# ACTIVITY
What is needed here is an exact transcription of all the entries.
○ ○ ○ ○ ○
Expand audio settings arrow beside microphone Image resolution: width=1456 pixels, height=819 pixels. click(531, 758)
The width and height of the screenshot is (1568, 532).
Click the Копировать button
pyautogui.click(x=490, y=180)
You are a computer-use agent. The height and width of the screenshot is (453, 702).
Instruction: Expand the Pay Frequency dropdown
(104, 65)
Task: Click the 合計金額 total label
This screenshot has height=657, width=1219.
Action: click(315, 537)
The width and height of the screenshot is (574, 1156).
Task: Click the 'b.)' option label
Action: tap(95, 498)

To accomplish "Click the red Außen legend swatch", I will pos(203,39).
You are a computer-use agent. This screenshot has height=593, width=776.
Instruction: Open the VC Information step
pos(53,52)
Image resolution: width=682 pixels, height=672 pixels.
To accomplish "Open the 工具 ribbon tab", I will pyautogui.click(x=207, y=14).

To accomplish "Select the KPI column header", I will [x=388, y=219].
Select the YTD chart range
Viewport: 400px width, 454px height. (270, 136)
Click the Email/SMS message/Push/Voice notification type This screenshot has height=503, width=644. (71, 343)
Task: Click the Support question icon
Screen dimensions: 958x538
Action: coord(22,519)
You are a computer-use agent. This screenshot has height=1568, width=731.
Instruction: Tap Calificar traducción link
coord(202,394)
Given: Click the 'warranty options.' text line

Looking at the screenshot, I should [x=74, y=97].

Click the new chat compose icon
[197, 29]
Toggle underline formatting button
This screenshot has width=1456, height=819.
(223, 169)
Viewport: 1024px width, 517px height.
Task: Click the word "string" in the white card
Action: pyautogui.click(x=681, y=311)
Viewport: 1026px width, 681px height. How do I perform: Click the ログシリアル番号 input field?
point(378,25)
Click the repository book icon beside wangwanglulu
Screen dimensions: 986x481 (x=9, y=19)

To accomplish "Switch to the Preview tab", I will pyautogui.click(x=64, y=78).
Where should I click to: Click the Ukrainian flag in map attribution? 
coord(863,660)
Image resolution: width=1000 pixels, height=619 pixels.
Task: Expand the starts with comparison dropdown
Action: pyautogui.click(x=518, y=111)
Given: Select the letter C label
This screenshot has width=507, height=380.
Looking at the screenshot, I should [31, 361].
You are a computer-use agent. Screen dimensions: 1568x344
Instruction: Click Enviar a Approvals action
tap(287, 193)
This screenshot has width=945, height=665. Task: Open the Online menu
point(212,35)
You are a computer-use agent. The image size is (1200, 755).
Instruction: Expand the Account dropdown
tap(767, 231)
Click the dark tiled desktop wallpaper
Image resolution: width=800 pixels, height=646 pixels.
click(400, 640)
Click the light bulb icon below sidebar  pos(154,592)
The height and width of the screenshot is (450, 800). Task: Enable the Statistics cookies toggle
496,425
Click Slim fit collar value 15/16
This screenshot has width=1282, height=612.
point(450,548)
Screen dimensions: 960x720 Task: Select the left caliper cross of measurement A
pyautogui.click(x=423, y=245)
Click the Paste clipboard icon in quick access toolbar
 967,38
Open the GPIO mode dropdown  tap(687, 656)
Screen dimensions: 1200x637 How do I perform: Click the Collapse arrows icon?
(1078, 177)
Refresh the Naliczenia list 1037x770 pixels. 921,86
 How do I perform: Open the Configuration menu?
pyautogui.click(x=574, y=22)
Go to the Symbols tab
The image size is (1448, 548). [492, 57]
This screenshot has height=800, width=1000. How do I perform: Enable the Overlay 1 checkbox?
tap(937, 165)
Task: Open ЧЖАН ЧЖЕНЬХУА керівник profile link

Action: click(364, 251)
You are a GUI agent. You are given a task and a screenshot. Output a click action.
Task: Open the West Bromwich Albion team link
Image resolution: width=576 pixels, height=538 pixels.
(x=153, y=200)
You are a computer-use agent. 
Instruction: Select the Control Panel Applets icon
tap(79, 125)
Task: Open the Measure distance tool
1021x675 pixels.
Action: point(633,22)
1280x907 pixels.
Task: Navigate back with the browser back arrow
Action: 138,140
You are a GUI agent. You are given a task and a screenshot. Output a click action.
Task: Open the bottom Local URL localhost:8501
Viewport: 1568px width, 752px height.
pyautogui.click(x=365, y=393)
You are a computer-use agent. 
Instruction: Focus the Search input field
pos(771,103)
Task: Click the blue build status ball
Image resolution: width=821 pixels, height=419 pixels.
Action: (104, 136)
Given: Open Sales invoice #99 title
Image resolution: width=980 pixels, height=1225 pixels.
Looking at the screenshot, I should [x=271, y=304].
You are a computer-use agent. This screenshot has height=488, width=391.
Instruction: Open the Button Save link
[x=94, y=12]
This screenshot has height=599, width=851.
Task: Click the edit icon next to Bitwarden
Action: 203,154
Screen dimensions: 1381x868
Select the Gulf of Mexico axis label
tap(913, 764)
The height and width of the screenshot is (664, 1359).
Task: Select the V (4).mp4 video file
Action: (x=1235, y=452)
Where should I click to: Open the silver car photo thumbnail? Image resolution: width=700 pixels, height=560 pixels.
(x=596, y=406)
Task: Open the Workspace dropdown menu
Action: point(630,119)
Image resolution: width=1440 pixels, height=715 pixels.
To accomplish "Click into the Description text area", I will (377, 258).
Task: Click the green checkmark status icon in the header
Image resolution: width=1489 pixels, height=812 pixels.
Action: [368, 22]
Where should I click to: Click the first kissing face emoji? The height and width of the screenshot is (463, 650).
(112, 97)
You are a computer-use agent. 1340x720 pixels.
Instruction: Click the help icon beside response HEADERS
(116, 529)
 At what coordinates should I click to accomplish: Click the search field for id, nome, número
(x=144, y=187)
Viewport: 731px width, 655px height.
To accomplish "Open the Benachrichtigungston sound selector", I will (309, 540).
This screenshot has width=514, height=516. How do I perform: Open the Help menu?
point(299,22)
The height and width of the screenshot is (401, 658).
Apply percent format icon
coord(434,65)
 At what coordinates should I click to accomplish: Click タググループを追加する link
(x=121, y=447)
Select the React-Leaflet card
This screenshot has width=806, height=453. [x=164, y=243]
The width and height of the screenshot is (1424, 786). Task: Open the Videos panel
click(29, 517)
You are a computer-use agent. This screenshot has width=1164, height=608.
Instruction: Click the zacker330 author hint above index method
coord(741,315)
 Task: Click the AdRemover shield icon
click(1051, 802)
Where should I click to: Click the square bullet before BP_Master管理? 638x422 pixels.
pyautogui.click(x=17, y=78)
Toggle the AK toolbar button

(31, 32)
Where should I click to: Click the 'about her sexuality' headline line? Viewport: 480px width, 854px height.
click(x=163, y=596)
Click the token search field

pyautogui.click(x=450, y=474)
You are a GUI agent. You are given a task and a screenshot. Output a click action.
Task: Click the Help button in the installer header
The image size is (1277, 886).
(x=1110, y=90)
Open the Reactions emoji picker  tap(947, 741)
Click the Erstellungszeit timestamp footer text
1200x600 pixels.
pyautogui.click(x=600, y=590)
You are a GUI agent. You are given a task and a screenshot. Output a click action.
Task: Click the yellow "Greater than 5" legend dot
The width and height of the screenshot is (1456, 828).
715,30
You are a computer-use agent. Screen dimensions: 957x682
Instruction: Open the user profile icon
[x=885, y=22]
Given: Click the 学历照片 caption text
○ ○ ○ ○ ○
# ANSWER BOX
Expand audio settings arrow beside microphone Image resolution: width=1456 pixels, height=819 pixels. click(531, 758)
The width and height of the screenshot is (1568, 532).
Click the Копировать button
pyautogui.click(x=490, y=180)
You are a computer-use agent. The height and width of the screenshot is (453, 702).
Instruction: Expand the Pay Frequency dropdown
(104, 65)
Task: Click the 合計金額 total label
This screenshot has height=657, width=1219.
Action: click(315, 537)
The width and height of the screenshot is (574, 1156).
Task: Click the 'b.)' option label
Action: tap(95, 498)

To accomplish "Click the red Außen legend swatch", I will pos(203,39).
You are a computer-use agent. This screenshot has height=593, width=776.
Instruction: Open the VC Information step
pos(53,52)
Image resolution: width=682 pixels, height=672 pixels.
To accomplish "Open the 工具 ribbon tab", I will pyautogui.click(x=207, y=14).

To accomplish "Select the KPI column header", I will [x=388, y=219].
Select the YTD chart range
Viewport: 400px width, 454px height. (270, 136)
Click the Email/SMS message/Push/Voice notification type This screenshot has height=503, width=644. (71, 343)
Task: Click the Support question icon
Screen dimensions: 958x538
Action: coord(22,519)
You are a computer-use agent. This screenshot has height=1568, width=731.
Instruction: Tap Calificar traducción link
coord(202,394)
Given: Click the 'warranty options.' text line

Looking at the screenshot, I should [x=74, y=97].

Click the new chat compose icon
[197, 29]
Toggle underline formatting button
This screenshot has width=1456, height=819.
(223, 169)
Viewport: 1024px width, 517px height.
Task: Click the word "string" in the white card
Action: pyautogui.click(x=681, y=311)
Viewport: 1026px width, 681px height. How do I perform: Click the ログシリアル番号 input field?
point(378,25)
Click the repository book icon beside wangwanglulu
Screen dimensions: 986x481 (x=9, y=19)

To accomplish "Switch to the Preview tab", I will pyautogui.click(x=64, y=78).
Where should I click to: Click the Ukrainian flag in map attribution? 
coord(863,660)
Image resolution: width=1000 pixels, height=619 pixels.
Task: Expand the starts with comparison dropdown
Action: pyautogui.click(x=518, y=111)
Given: Select the letter C label
This screenshot has width=507, height=380.
Looking at the screenshot, I should [31, 361].
You are a computer-use agent. Screen dimensions: 1568x344
Instruction: Click Enviar a Approvals action
tap(287, 193)
This screenshot has width=945, height=665. Task: Open the Online menu
point(212,35)
You are a computer-use agent. The image size is (1200, 755).
Instruction: Expand the Account dropdown
tap(767, 231)
Click the dark tiled desktop wallpaper
Image resolution: width=800 pixels, height=646 pixels.
click(400, 640)
Click the light bulb icon below sidebar  pos(154,592)
The height and width of the screenshot is (450, 800). Task: Enable the Statistics cookies toggle
496,425
Click Slim fit collar value 15/16
This screenshot has width=1282, height=612.
point(450,548)
Screen dimensions: 960x720 Task: Select the left caliper cross of measurement A
pyautogui.click(x=423, y=245)
Click the Paste clipboard icon in quick access toolbar
 967,38
Open the GPIO mode dropdown  tap(687, 656)
Screen dimensions: 1200x637 How do I perform: Click the Collapse arrows icon?
(1078, 177)
Refresh the Naliczenia list 1037x770 pixels. 921,86
 How do I perform: Open the Configuration menu?
pyautogui.click(x=574, y=22)
Go to the Symbols tab
The image size is (1448, 548). [492, 57]
This screenshot has height=800, width=1000. How do I perform: Enable the Overlay 1 checkbox?
tap(937, 165)
Task: Open ЧЖАН ЧЖЕНЬХУА керівник profile link

Action: click(364, 251)
You are a GUI agent. You are given a task and a screenshot. Output a click action.
Task: Open the West Bromwich Albion team link
Image resolution: width=576 pixels, height=538 pixels.
(x=153, y=200)
You are a computer-use agent. 
Instruction: Select the Control Panel Applets icon
tap(79, 125)
Task: Open the Measure distance tool
1021x675 pixels.
Action: point(633,22)
1280x907 pixels.
Task: Navigate back with the browser back arrow
Action: 138,140
You are a GUI agent. You are given a task and a screenshot. Output a click action.
Task: Open the bottom Local URL localhost:8501
Viewport: 1568px width, 752px height.
pyautogui.click(x=365, y=393)
You are a computer-use agent. 
Instruction: Focus the Search input field
pos(771,103)
Task: Click the blue build status ball
Image resolution: width=821 pixels, height=419 pixels.
Action: (104, 136)
Given: Open Sales invoice #99 title
Image resolution: width=980 pixels, height=1225 pixels.
Looking at the screenshot, I should [x=271, y=304].
You are a computer-use agent. This screenshot has height=488, width=391.
Instruction: Open the Button Save link
[x=94, y=12]
This screenshot has height=599, width=851.
Task: Click the edit icon next to Bitwarden
Action: 203,154
Screen dimensions: 1381x868
Select the Gulf of Mexico axis label
tap(913, 764)
The height and width of the screenshot is (664, 1359).
Task: Select the V (4).mp4 video file
Action: (x=1235, y=452)
Where should I click to: Open the silver car photo thumbnail? Image resolution: width=700 pixels, height=560 pixels.
(x=596, y=406)
Task: Open the Workspace dropdown menu
Action: point(630,119)
Image resolution: width=1440 pixels, height=715 pixels.
To accomplish "Click into the Description text area", I will (377, 258).
Task: Click the green checkmark status icon in the header
Image resolution: width=1489 pixels, height=812 pixels.
Action: [368, 22]
Where should I click to: Click the first kissing face emoji? The height and width of the screenshot is (463, 650).
(112, 97)
You are a computer-use agent. 1340x720 pixels.
Instruction: Click the help icon beside response HEADERS
(116, 529)
 At what coordinates should I click to accomplish: Click the search field for id, nome, número
(x=144, y=187)
Viewport: 731px width, 655px height.
To accomplish "Open the Benachrichtigungston sound selector", I will (309, 540).
This screenshot has width=514, height=516. How do I perform: Open the Help menu?
point(299,22)
The height and width of the screenshot is (401, 658).
Apply percent format icon
coord(434,65)
 At what coordinates should I click to accomplish: Click タググループを追加する link
(x=121, y=447)
Select the React-Leaflet card
This screenshot has width=806, height=453. [x=164, y=243]
The width and height of the screenshot is (1424, 786). Task: Open the Videos panel
click(29, 517)
You are a computer-use agent. This screenshot has width=1164, height=608.
Instruction: Click the zacker330 author hint above index method
coord(741,315)
 Task: Click the AdRemover shield icon
click(1051, 802)
Where should I click to: Click the square bullet before BP_Master管理? 638x422 pixels.
pyautogui.click(x=17, y=78)
Toggle the AK toolbar button

(31, 32)
Where should I click to: Click the 'about her sexuality' headline line? Viewport: 480px width, 854px height.
click(x=163, y=596)
Click the token search field

pyautogui.click(x=450, y=474)
You are a GUI agent. You are given a task and a screenshot. Output a click action.
Task: Click the Help button in the installer header
The image size is (1277, 886).
(x=1110, y=90)
Open the Reactions emoji picker  tap(947, 741)
Click the Erstellungszeit timestamp footer text
1200x600 pixels.
pyautogui.click(x=600, y=590)
You are a GUI agent. You are given a task and a screenshot. Output a click action.
Task: Click the yellow "Greater than 5" legend dot
The width and height of the screenshot is (1456, 828).
715,30
You are a computer-use agent. Screen dimensions: 957x682
Instruction: Open the user profile icon
[x=885, y=22]
Given: Click the 学历照片 caption text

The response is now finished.